A new analysis led by the Johns Hopkins Bloomberg School of Public Health suggests that while most U.S. health insurance plans deny benefits to transgender men and women for medical care necessary to transition to the opposite sex, paying for sex reassignment surgery and hormones is actually cost-effective.
The researchers, reporting online in the Journal of General Internal Medicine, say that the cost of surgery and hormones is not significantly higher than the cost of treatment for depression, substance abuse and HIV/AIDS, all of which are highly prevalent in those who are transgender but are not in a position to medically transition to the opposite sex. In 2014, the Center for Medicare and Medicaid Services began paying for sex reassignment surgery and other transitional care, after a 33-year-ban on covering those costs was lifted.
"Providing health care benefits to transgender people makes economic sense," says study leader William V. Padula, PhD, MS, MSc, an assistant professor of health policy and management at the Bloomberg School. "Many insurance companies have said that it's not worth it to pay for these services for transgender people. Our study shows they don't have an economic leg to stand on when they decide to deny coverage.
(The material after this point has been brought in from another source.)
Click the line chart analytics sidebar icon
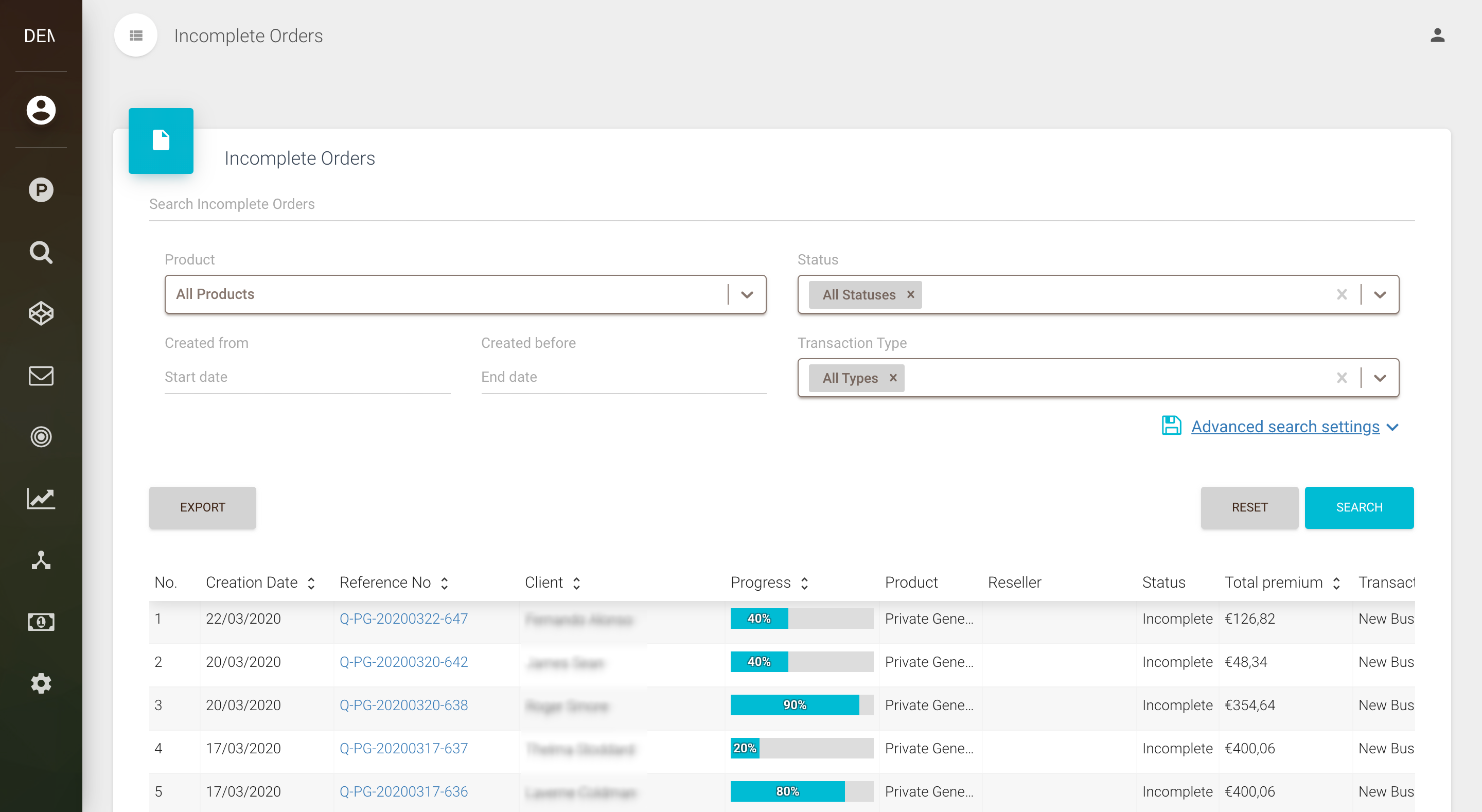 41,498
This is a small population of people and we can do them a great service without a huge financial impact on society."
Estimates vary widely but it is believed that between 3,000 and 9,000 Americans undergo sex reassignment surgery each year. Transition medical care can include hormone replacement therapy, mastectomy, plastic surgery, psychotherapy and more.
For their study, Padula and colleagues analyzed data from the 2011 National Transgender Discrimination Survey, which includes information on access to medical care and health outcomes, as well as the Healthcare Bluebook, which outlines the cost of medical services. They also looked at previously published research on the topic.
When determining cost-effectiveness of medical services in the U.S., policymakers consider something cost-effective if the price is below $100,000 per year of quality of life. In the first five years, the researchers found, providing health care for transgender people cost between $34,000 and $43,000 per year of quality of life; after 10 years, the cost dropped to between $7,000 and $10,000 per year of quality of life.
Padula likens the case of paying for transgender care to caring for people with rare diseases. For example, cystic fibrosis affects just 30,000 people in the United States but can be treated as a chronic condition with the availability of new medications at a cost of $300,000 per year. While this is neither cost-effective nor individually affordable, Padula says, society has decided to pay for the treatment out of compassion. The same can be done for transgender people, he says.
Health insurance policies also pay for treatments that can be considered elective, such as breast reduction and spinal fusion as well as medication for erectile dysfunction. Some employers and health insurance companies do offer at least one plan that covers transition care, but that is not the norm, Padula says.
"Most U.S. health insurance policies still contain transgender exclusions, even though treatment of gender identity disorder is neither cosmetic nor experimental," he says.
The new analysis calculated that the cost to cover transgender people would be fewer than two pennies per month for every person with health insurance coverage in the United States.
"We would be paying a very small incremental amount to improve the quality of life for a population that is extremely disenfranchised from health care and other services we consider a right," Padula says. "For this small investment for a small number of people, we could improve their lives significantly and make them more productive members of society."
He says that providing sex-reassignment surgery and other services to transgender people could help mitigate the expenses of treating depression, which often occurs in people who cannot transition, often because they do not have the financial means, as well as drug abuse and HIV/AIDS.